III. Drunkards will be roused from sottish slumber. “For it is cut off from your mouth.” Locusts were to destroy the vines, the grapes would cease to grow, and the sweetness and strength “of the new wine” would be taken from them. “Take away my wine, you take away my life,” said one. God will deprive men of idolized indulgence, and force them to “weep and howl” by his judgments. The more inordinately they lust, the more pinching will be their distress. “A wilful waste will bring a woeful want.” If temporal sufferings do not rouse the drunkard, the epicure, and the sensualist to a sense of their sin and danger, what must be their feelings when weeping and howling will be without hope and intermission? Let weeping for things temporal beget care not to lose things eternal. “For in the hand of the Lord there is a cup, and the wine is red: it is full of mixture; and he poureth out of the same: but the dregs thereof, all the wicked of the earth shall wring them out, and drink them.”
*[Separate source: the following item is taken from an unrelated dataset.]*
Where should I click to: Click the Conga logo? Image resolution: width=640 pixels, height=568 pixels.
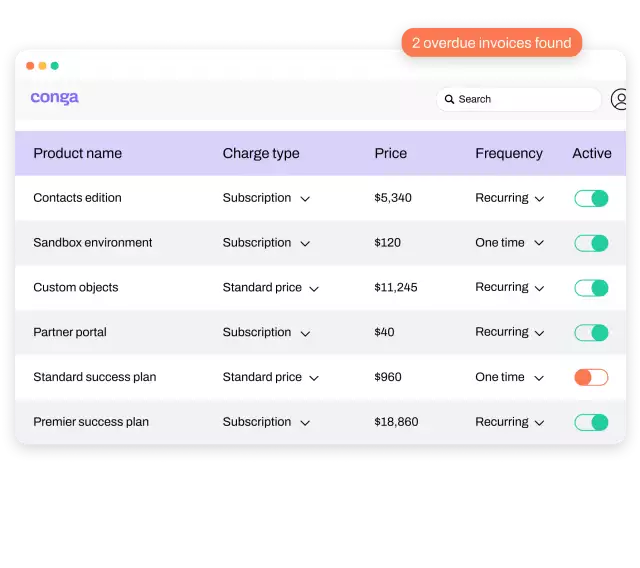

ILLUSTRATIONS TO CHAPTER 1

Joel 1:1. The Jewish theocracy is passed away, but God is still the moral governor of the world; and in perfect harmony with the principles of the New Testament, which teach us not to pronounce a man to be a sinner above other men, because on him the tower of Siloam falls, we may interpret the prevalence of natural evils in any country as meant by God to call the attention of the people to those moral evils which abound amongst them. So that if untimely weather come, or malignant diseases come, or any form of calamity come;—if people ask one another, “Hath this been in your days, or even in the days of your fathers? Did you ever know such a season, such weather, such sickness, or such death?”—it is only the province of religious duty to look on such things as the working out of great laws, of moral righteousness;—to recognize man’s sin as the awful fact lying under what man calls his misfortunes, and by timely repentance to secure forgiveness; and thus turn the visitation into a blessed chastisement [Stoughton].

Joel 1:4; Joel 1:6. Locusts. The insect that destroyed all the peach-trees in St. Helena was imported from the Cape, says Kirby and Spence. “We know,” says Burke, “that a swarm of locusts, however individually despicable, can render a country more desolate than Gengis Khan or Tamerlane. When God Almighty chose to humble the pride and presumption of Pharaoh and bring him to shame, he did not effect his purpose with tigers and lions. He sent lice, mice, frogs, and everything loathsome and contemptible, to pollute and destroy the country.”

Joel 1:5. Drunkards. Be sober in diet. Nature is content with a little; but where sobriety wanteth, nothing is enough. The body must have sufficient lest it faint in necessary duties; but beware of gluttony and drunkenness. Christ saith, “Take heed, overload not your hearts with these burdens of excess.” “Be not drunken with wine.” These lessons are fit for England, where ancient sobriety hath given place to superfluity, where many such men are as fare daintily day by day. God grant their end be not like his, who riotously wasting here the creatures of God, wanted afterwards a drop of water when he would gladly have had it [Sandys].